This patchset introduces a /proc/<pid>/timerslack_ns interface which
would allow controlling processes to be able to set the timerslack value
on other processes in order to save power by avoiding wakeups (Something
Android currently does via out-of-tree patches).

The first patch tries to fix the internal timer_slack_ns usage which was
defined as a long, which limits the slack range to ~4 seconds on 32bit
systems.  It converts it to a u64, which provides the same basically
unlimited slack (500 years) on both 32bit and 64bit machines.

The second patch introduces the /proc/<pid>/timerslack_ns interface
which allows the full 64bit slack range for a task to be read or set on
both 32bit and 64bit machines.

With these two patches, on a 32bit machine, after setting the slack on
bash to 10 seconds:

$ time sleep 1

real    0m10.747s
user    0m0.001s
sys     0m0.005s

The first patch is a little ugly, since I had to chase the slack delta
arguments through a number of functions converting them to u64s.  Let me
know if it makes sense to break that up more or not.

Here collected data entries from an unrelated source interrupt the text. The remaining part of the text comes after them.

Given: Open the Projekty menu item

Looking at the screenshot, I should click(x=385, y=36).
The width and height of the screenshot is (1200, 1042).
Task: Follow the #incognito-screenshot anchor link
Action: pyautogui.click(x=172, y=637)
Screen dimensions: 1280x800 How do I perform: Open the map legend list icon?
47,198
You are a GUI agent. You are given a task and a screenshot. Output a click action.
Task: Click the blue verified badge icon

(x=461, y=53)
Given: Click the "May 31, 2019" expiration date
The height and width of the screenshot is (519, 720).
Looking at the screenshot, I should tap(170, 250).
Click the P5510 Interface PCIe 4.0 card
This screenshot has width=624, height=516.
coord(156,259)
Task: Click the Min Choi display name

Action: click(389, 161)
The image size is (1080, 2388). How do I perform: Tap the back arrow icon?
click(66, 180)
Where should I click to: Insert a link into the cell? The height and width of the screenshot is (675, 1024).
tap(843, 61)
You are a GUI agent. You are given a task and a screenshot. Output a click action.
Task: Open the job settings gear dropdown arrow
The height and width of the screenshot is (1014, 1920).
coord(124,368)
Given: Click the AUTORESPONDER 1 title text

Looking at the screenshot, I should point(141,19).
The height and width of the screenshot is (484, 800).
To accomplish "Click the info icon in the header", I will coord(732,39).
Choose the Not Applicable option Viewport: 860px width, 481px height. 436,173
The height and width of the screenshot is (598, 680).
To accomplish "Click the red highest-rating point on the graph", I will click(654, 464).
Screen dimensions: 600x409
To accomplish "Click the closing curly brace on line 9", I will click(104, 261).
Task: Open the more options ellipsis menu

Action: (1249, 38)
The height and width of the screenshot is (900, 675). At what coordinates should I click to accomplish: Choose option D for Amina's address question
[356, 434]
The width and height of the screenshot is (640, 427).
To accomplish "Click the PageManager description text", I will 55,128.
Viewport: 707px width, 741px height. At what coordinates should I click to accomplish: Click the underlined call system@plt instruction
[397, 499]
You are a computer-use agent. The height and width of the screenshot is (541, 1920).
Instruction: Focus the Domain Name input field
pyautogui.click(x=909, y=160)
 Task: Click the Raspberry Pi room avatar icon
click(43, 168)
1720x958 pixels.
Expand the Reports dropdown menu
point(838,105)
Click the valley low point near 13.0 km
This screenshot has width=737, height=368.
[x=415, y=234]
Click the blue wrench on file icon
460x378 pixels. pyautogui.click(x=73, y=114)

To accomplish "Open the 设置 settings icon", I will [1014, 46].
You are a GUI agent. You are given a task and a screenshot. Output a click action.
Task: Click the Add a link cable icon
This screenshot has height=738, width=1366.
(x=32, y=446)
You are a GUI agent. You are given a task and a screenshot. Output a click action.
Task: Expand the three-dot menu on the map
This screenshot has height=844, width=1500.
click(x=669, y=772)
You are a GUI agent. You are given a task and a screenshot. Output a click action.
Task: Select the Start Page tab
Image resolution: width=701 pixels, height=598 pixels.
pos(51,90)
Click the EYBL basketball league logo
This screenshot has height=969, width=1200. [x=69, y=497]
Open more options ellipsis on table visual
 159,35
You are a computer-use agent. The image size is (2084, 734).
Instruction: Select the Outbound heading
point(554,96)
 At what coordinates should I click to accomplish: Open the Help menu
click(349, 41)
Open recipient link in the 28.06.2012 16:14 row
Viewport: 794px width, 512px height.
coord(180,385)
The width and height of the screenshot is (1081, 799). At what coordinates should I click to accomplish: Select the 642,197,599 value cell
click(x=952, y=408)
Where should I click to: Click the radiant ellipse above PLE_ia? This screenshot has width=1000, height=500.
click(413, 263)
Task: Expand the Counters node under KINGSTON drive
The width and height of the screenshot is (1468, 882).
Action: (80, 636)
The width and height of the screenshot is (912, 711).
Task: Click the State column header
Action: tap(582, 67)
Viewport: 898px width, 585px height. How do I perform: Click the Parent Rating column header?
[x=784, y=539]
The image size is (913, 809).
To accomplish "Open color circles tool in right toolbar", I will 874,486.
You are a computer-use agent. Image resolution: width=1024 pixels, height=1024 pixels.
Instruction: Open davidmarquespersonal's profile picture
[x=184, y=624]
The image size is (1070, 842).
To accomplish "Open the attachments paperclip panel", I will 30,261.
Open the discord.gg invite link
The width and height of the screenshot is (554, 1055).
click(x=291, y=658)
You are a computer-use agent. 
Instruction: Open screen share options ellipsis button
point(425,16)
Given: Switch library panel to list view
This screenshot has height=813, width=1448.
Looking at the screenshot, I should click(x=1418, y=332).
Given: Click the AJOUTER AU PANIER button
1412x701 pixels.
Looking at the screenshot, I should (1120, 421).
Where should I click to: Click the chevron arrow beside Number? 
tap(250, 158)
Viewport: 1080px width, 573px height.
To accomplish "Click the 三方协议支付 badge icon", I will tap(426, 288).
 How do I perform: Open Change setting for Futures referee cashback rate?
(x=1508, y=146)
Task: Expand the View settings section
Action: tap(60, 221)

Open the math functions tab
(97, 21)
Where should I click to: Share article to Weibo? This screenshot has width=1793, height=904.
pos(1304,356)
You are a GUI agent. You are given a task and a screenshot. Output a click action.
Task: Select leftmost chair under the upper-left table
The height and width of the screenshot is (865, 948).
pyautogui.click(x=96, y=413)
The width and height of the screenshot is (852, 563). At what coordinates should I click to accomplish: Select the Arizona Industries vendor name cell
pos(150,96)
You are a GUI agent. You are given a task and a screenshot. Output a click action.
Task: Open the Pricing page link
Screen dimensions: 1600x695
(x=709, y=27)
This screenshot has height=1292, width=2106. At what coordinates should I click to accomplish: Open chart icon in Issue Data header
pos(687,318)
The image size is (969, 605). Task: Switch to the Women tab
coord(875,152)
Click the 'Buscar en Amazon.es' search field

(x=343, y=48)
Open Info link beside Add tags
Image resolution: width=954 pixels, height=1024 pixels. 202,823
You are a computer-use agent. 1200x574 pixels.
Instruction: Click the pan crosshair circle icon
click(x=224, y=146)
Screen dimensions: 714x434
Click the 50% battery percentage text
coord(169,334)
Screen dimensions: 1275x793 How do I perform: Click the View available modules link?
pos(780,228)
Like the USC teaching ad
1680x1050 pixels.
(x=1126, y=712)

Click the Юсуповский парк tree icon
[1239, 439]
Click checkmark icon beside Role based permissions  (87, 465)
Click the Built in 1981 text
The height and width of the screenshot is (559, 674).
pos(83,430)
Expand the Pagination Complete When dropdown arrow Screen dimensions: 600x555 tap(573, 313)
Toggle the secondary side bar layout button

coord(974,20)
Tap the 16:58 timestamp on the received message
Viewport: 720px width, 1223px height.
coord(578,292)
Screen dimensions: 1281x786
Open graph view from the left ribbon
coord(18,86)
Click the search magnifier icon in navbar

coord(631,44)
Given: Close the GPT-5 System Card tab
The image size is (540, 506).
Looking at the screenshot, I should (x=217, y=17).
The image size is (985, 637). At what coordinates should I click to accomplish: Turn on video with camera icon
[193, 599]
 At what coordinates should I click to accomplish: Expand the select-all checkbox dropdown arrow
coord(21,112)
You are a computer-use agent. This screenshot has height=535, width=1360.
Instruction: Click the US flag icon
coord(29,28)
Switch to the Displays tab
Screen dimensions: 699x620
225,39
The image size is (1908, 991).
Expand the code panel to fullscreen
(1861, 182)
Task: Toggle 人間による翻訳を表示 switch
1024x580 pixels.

Other than that things are fairly straightforward.

This patch (of 2):

The timer_slack_ns value in the task struct is currently a unsigned
long.  This means that on 32bit applications, the maximum slack is just
over 4 seconds.  However, on 64bit machines, its much much larger (~500
years).

This disparity could make application development a little (as well as
the default_slack) to a u64.  This means both 32bit and 64bit systems
have the same effective internal slack range.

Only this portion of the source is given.